Book recommendation for the holiday season
Especially in these pandemic / home lockdown days, I do a great deal of reading, just for my own enjoyment. Often, when time permits, I’ll be reading both a fiction and a nonfiction work, so I can keep both fresh by alternating between them. My interests in the latter include history, popular science, travel, and memoirs / biographies. In the former, contemporary and world fiction, along with classics, and genre work such as murder / private eye mysteries.
In the last of these sub-categories, I’ve been enjoying a new find so much that I feel I ought to share it, especially insofar as my readership here includes lawyers and tax people. Sarah Caudwell’s Thus Was Adonis Murdered would be a conventional mid-twentieth century English murder mystery (albeit published in 1981), a bit in the Agatha Christie style with unfolding clues, except that it’s line-by-line hilarious. The first person narration, with extensive dialogue between the characters and long letters that they write to each other, seems to have stepped out of the pages of Oscar Wilde, mixed perhaps with a bit of Wodehouse.
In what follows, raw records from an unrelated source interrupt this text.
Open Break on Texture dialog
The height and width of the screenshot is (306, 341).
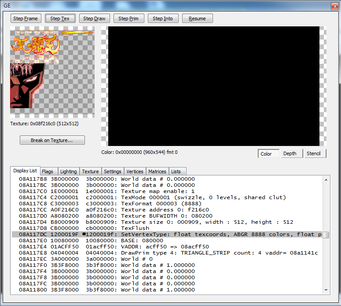coord(52,140)
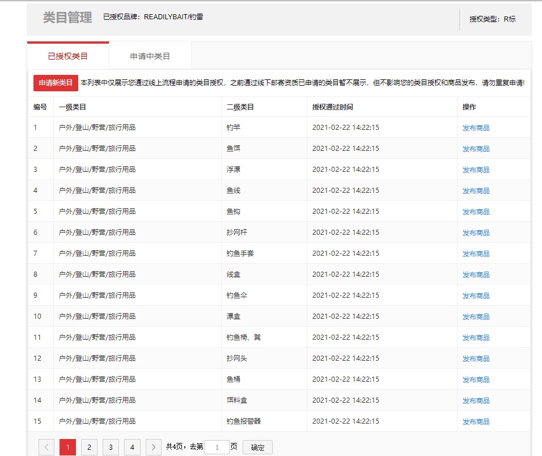Click 发布商品 for 钓竿 row
This screenshot has width=542, height=456.
pos(476,128)
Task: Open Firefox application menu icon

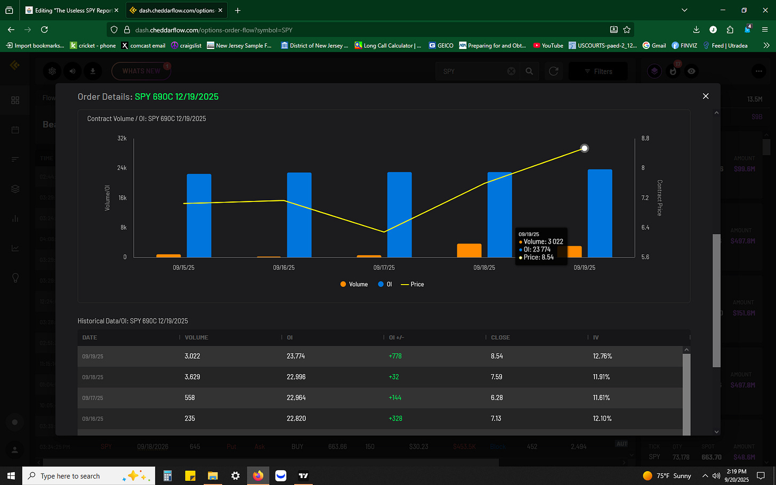Action: [765, 30]
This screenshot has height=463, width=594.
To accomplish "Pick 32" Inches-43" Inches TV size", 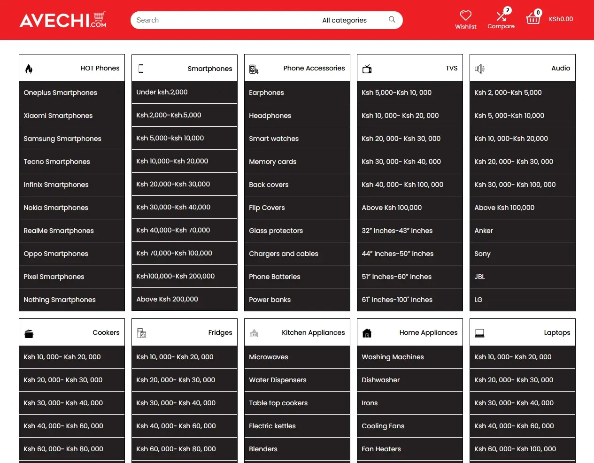I will click(x=397, y=231).
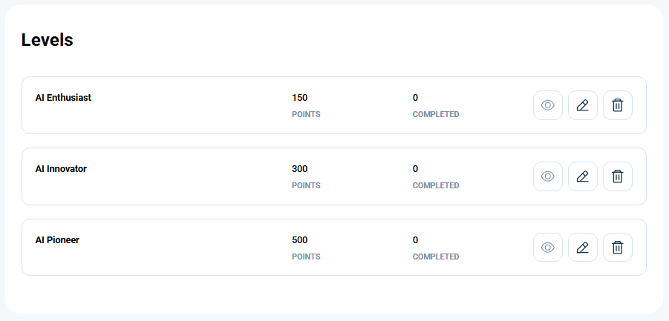The image size is (669, 321).
Task: Select the 300 points value
Action: [299, 169]
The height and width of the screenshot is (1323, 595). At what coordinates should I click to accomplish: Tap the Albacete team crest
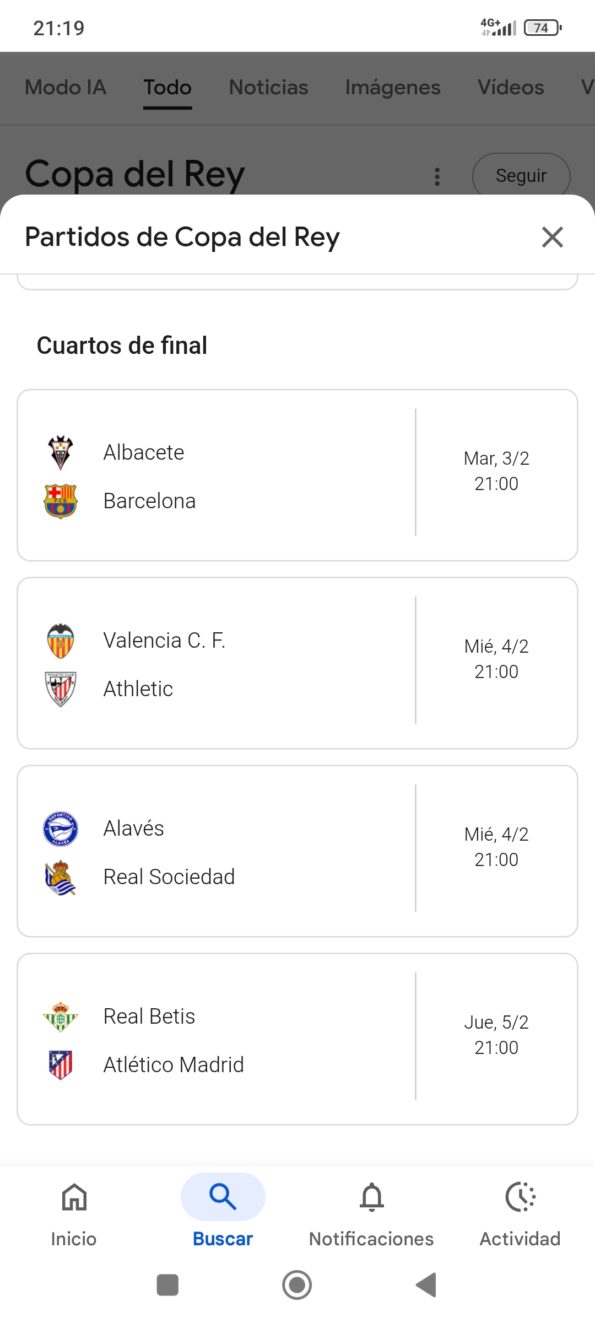[61, 453]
Lawyers and tax people may enjoy its featuring a group of English barristers who are good friends and like to banter with each other. The book also prominently features a tax lawyer who is getting audited because she didn’t file tax returns (she thought of the tax system as merely something she reads about in books so she can advise clients – not as a part of real life). Now she feels that Inland Revenue is unfairly harassing her. She is always giving advice such as: find an excuse to deduct your holiday trips as business; or, if you are rich, marry someone poor so you can take maximum advantage of the income-splitting provisions. She is distressed when clients find this advice unromantic. Also (not a spoiler because it happens early), she gets arrested because – while she is on vacation – police found her inscribed copy of the Finance Act at the scene of the crime.
Just one last bit to give more of a sense of its style: the narrator, Hilary Tamor, an Oxford don who is friends with all of the barristers, is a bit of a pompous and prissy snob, given to high-toned elocution, whose gender we never learn (throughout four books in the series).